Como quiera que no todo el mundo tiene esa posibilidad, Jichi insta también al uso del transporte público. "La demanda insaciable de coches ha hecho que se hayan ido incrementando también las infraestructuras, hasta el punto de que tenemos aproximadamente entre un 80% y un 90% del espacio urbano dedicado al coche". En contrapartida, alude a un estudio de la Organización de Consumidores y Usuarios (OCU), de 2020, según el cual en Palma solo el 4% del espacio estaba dedicado a los peatones.

Llamativa paradoja

En la capital balear se produce, por otro lado, una llamativa paradoja. Pese a la gratuidad del transporte público y al exponencial incremento de usuarios, no se ha reducido un ápice la circulación de vehículos privados en la ciudad. Así las cosas, la portavoz de Mallorca Vianants recalca que, "si tenemos una población que no para de crecer constantemente y cada vez tenemos un promedio más alto de coches por habitante, el colapso y la saturación son previsibles".

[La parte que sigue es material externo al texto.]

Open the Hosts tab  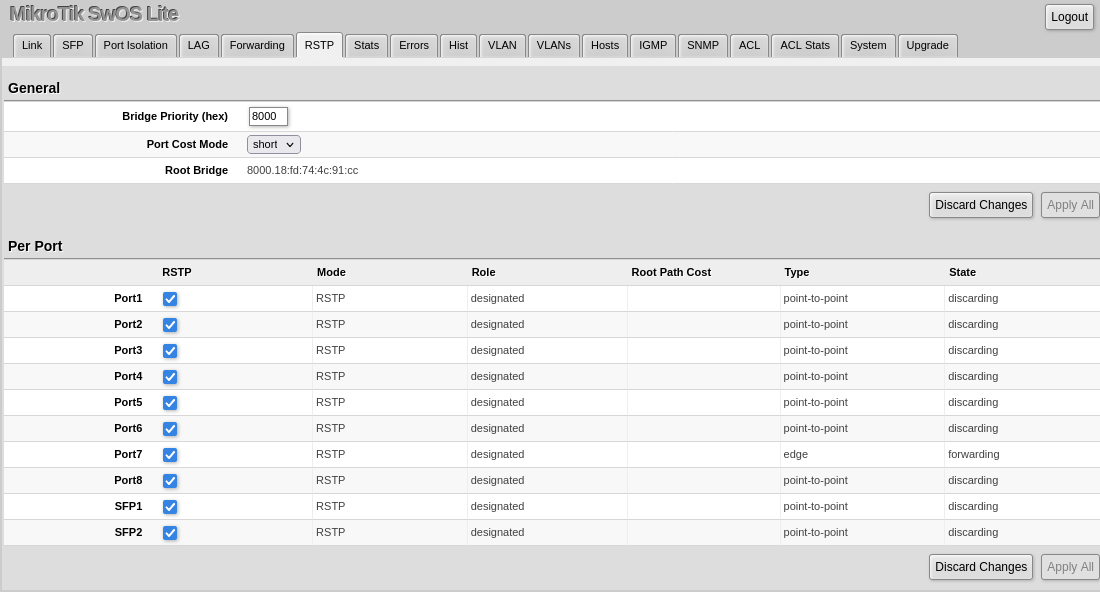coord(604,45)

Desde el Clúster de Transición Ecológica, su gerente, Gonzalo Carreras, refiere que "la movilidad sostenible no solo pasa por una apuesta por la movilidad eléctrica sino también por una cierta contención [o control] del número de vehículos que componen el parque móvil de Baleares, sabiendo que la gran mayoría son vehículos de combustión". "Por ello -añade-, consideramos especialmente relevantes las medidas que se tomen de fomento del uso de alternativas, como el transporte público y el carsharing".

No tanto en lo relativo a la saturación del tráfico rodado en Baleares, pero sí mucho más en la lucha contra el cambio climático, el vehículo eléctrico encuentra en las islas el lugar idóneo para su implantación. "Hablando de Mallorca, la isla es un escenario perfecto para realizar pruebas de implantación de electromovilidad. Por una sencilla razón: de una punta a otra de la isla, de Sant Elm [en Andratx] al faro de Capdepera hay una distancia de unos 120 kilómetros de trayecto en carretera. Esta circunstancia favorece la implantación del vehículo eléctrico, cuya autonomía media está en la actualidad en unos 300 kilómetros", explica Carreras.

Sea como fuere, en Baleares se viene evidenciando que la congestión de vehículos no es un fenómeno referido solo al verano, sino una condición estructural, ante lo cual no existe una solución única.